Fighting fire with fire, the Senate Banking & Currency Committee last week produced a currency-inflation substitute for the Goldsborough bill as passed by the House. Author of the substitute was Virginia's Carter Glass, who made public haste to belittle his own measure, deny its necessity and usefulness.

Under the Goldsborough bill the Federal Reserve would be required to inflate commodity prices by a deflation of the value of the dollar. Presumably this would be accomplished by an intensive form of U. S. security purchases such as the Reserve Was been using to pump credit into the country (see p. 43). In theory a Federal Reserve member bank would sell a "government" to the Reserve, withdraw the proceeds in paper money, which in turn would be lent out to commercial customers seeking cash. As the quantity of currency in circulation increased its value would decline and the prices of commodities would climb until they reached the 1926 level. Then the Reserve would stop buying Federal securities, the fall of the dollar would halt, prices would stabilize and everybody would be happy.

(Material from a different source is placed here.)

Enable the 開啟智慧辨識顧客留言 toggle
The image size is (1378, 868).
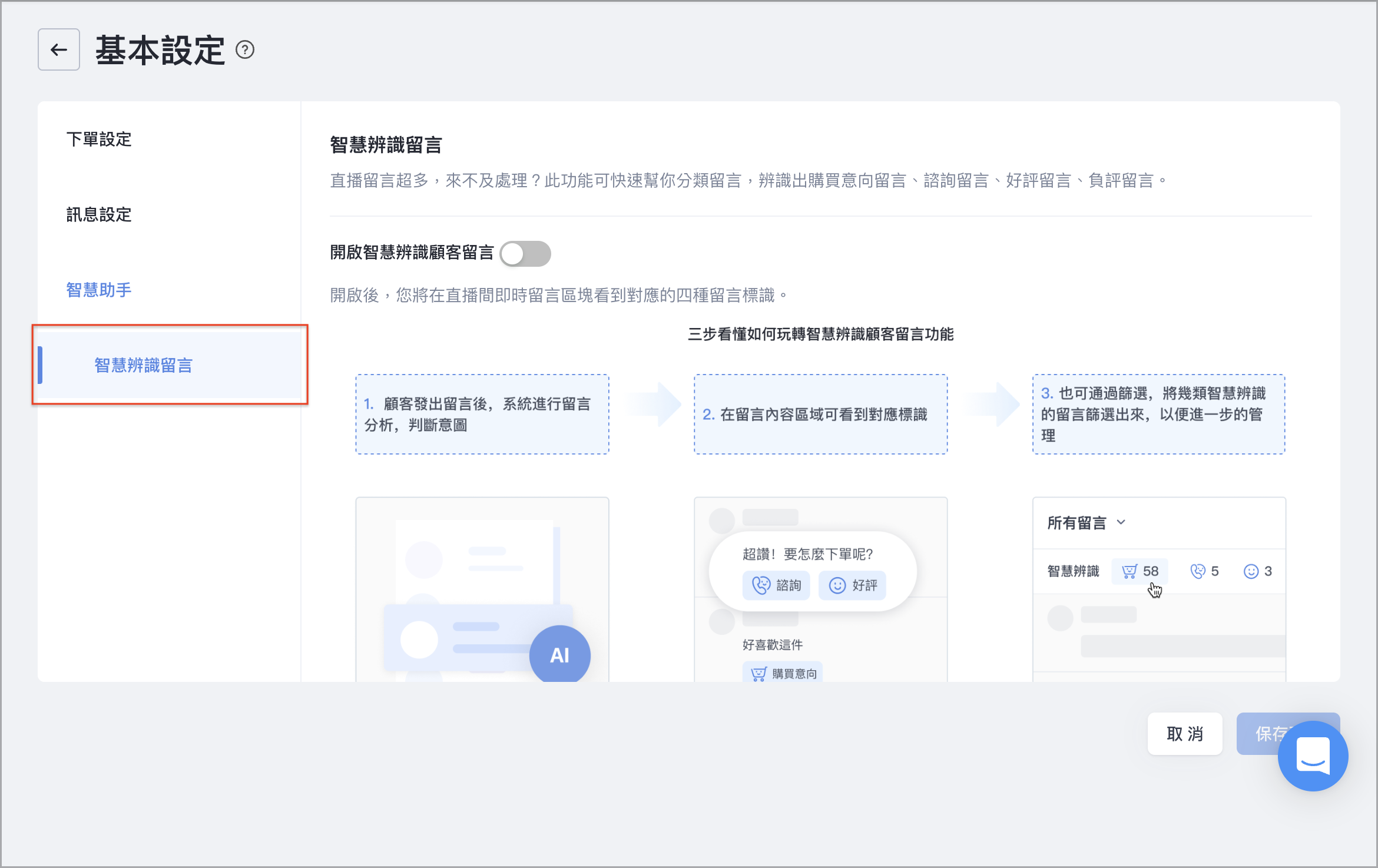(x=525, y=254)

Senator Glass summarily rejected this scheme for what its sponsors call "controlled inflation" on the ground that it put autocratic powers in the hands of a small Washington group, the Federal Reserve Board. If there was to be currency inflation, the peppery little Virginian wanted it diffused throughout the land. If "governments" were to be turned into more currency, he wanted to short-circuit the Federal Reserve and hook the 7,600 national banks up directly with the Treasury and its Bureau of Engraving & Printing.

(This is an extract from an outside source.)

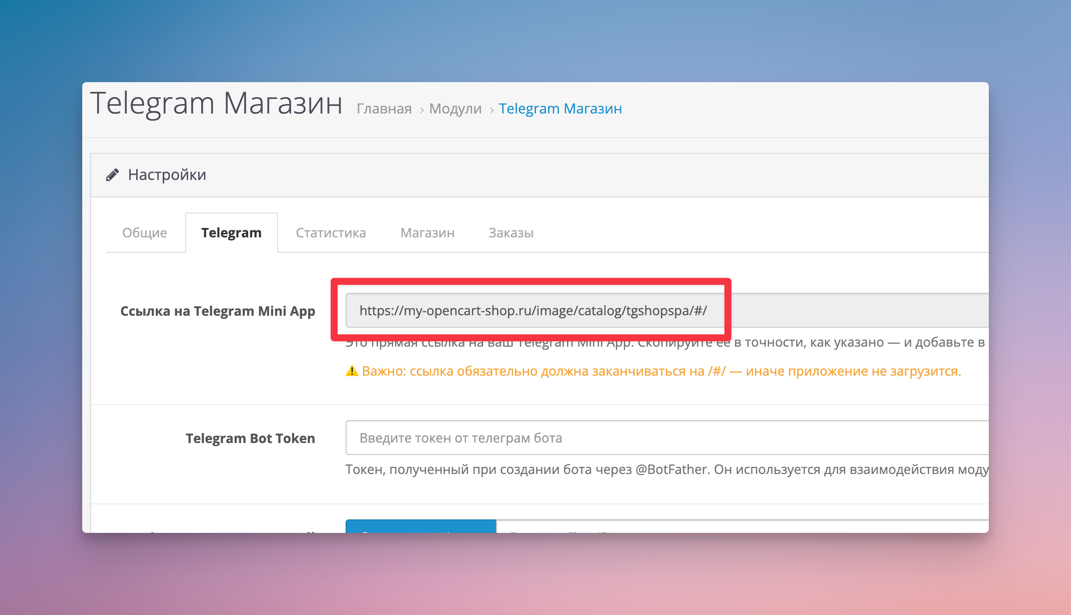The image size is (1071, 615).
Task: Open the Статистика tab
Action: coord(330,232)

At present national banks can issue their own currency on $740,000,000 worth of pre-War 2% U. S. bonds. For every $1,000 bond and $50 in gold deposited they can get from the Treasury $950 in their own bank notes. The Glass bill simply authorized national banks to obtain paper money on all U. S. bonds for five years. The only limit was the individual capitalization of the banks. National banks as a whole are capitalized at about $1,600,000,000. National bank notes already in . circulation total slightly more than $600,000,000. Therefore under the Glass bill the national banks could, by putting up any U. S. bonds in their portfolios, inflate the currency by approximately $1,000,000,000. Theoretically this would have the same result as though the Federal Reserve bought $1,000,000,000 worth of Federal securities and forced the cash out through the banks.

"I dissent from the view that there is any need of artificial inflation of the credits or currency of the country," declared Senator Glass when his bill was reported out by committee, "but if there, is to be any more inflation it should be brought about by a simple method which everybody may understand and not by the roundabout process which is being vainly tried by the Federal Reserve authorities. I think there should be 'diffusive' inflation rather than so-called 'controlled' inflation. ... I distinctly disavow the belief that any of these legislative devices is necessary at this time. I simply offered the bill as a substitute for the Goldsborough bill which I regard with the utmost aversion."

Two facts which seemed to refute the political clamor for more currency: 1) national banks today could issue an additional $114,000,000 in bond-backed bank notes before reaching the legal maximum; 2) member banks had not yet come forward to utilize in full the proceeds from their security sales stacked up at the Federal Reserve.